Anniversary of Hurricane Katrina marked in US

Hurricane Katrina slammed into America's Gulf Coast a year ago today, killing more than 1,800 people in Louisiana, Mississippi…

Hurricane Katrina slammed into America's Gulf Coast a year ago today, killing more than 1,800 people in Louisiana, Mississippi and Alabama and leaving a trail of devastation in its wake.

As much as 80 per cent of New Orleans was flooded when the city's levees were breached, and rebuilding has been marred by scandal and stalled by bureaucracy despite a federal aid award of

$110 billion.

Audits found that the US government wasted millions of dollars in the contracts it issued in the days after the hurricane struck. Wrangling among local politicians over which areas should be given resources slowed the process, leaving homeowners in many wrecked neighbourhoods in limbo.

READ MORE
New Orleans residents stand during a candlelight ceremony dedicated to the victims and survivors of Hurricane Katrina on the levee in Orleans Parish
New Orleans residents stand during a candlelight ceremony dedicated to the victims and survivors of Hurricane Katrina on the levee in Orleans Parish

Only around half of the pre-storm population of 455,000 have returned, and vast stretches of the city remain a bleak wasteland, particularly in poor areas like the Lower Ninth Ward.

US President George Bush said the huge job of rebuilding from Hurricane Katrina was just beginning a year after the massive storm, but expressed hope that the help sent from Washington would be enough.

Trying to erase the black mark left on his presidency by the administration's sluggish response to Katrina, Mr Bush yesterday returned to the first scene he saw a year ago of the storm's devastation.

Standing on a vacant lot in a working class neighbourhood of Biloxi, Mississippi, where trailers and gutted buildings stand next to newly-built homes, Mr Bush pledged the federal government would stand with the region as it rebuilds. It's a promise viewed with scepticism by victims still reeling from the storm. "A year ago, I committed our federal government to help you," Bush said. "I said, 'We have a duty to help the local people recover and rebuild,'and I meant what I said."

When Katrina struck a year ago, winds of more than 100 mph tore off part of the roof of the Superdome stadium, where 9,000 people were taking refuge. Rescuers were reported to be pushing aside the dead bodies floating in the water as they tried to reach stranded survivors.
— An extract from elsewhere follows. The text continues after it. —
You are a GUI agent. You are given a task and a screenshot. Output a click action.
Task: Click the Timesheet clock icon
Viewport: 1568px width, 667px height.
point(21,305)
Many spent days stranded on rooftops waiting for helicopters and boats to rescue them.

On the third day of the crisis, the mayor of New Orleans, Ray Nagin, ordered the full evacuation of the city, with up to 100,000 residents still said to be there.

Tens of thousands of people ended up crammed into the Superdome amid increasingly desperate conditions. Witnesses told of terrifying scenes as people ran amok with knives and guns, used crack cocaine and hurled racial abuse.

New Orleans was said to be descending into anarchy, with reports of looting, shootings, carjackings and rapes. While buses and helicopters began to transport the most vulnerable out from the Superdome to Louisiana and Texas, anger grew over the delay in getting aid to New Orleans, and the US government was criticised for what was seen as an inadequate response.

Eleven days after Katrina hit land, the director of the Federal Emergency Management Agency (FEMA), Michael Brown, was removed from his role of managing the relief effort on the ground.

Entire neighbourhoods were washed away by the flooding, and many surviving homes are still uninhabitable, with families forced to live crowded together in trailers.

The psychological effects of the crisis have also been significant, with many suffering post-traumatic stress disorder. According to one report, the suicide rate in New Orleans has almost tripled in the last year.

There is also widespread confusion about what grants people are entitled to, as well as shocking revelations about how handouts have already been spent.

In June investigators revealed that bogus claimants had spent up to $1.4 billion of FEMA money meant for hurricane victims on tropical holidays, French champagne, a divorce lawyer and even a sex change.

Meanwhile, forecasters said Tropical Storm Ernesto could become the first hurricane to hit the US this year as early as tonight, with the chance it will strike Florida exactly 12 months after Katrina made landfall. Ernesto became a hurricane briefly at the weekend before being downgraded, but could grow in strength in the warm waters off Cuba.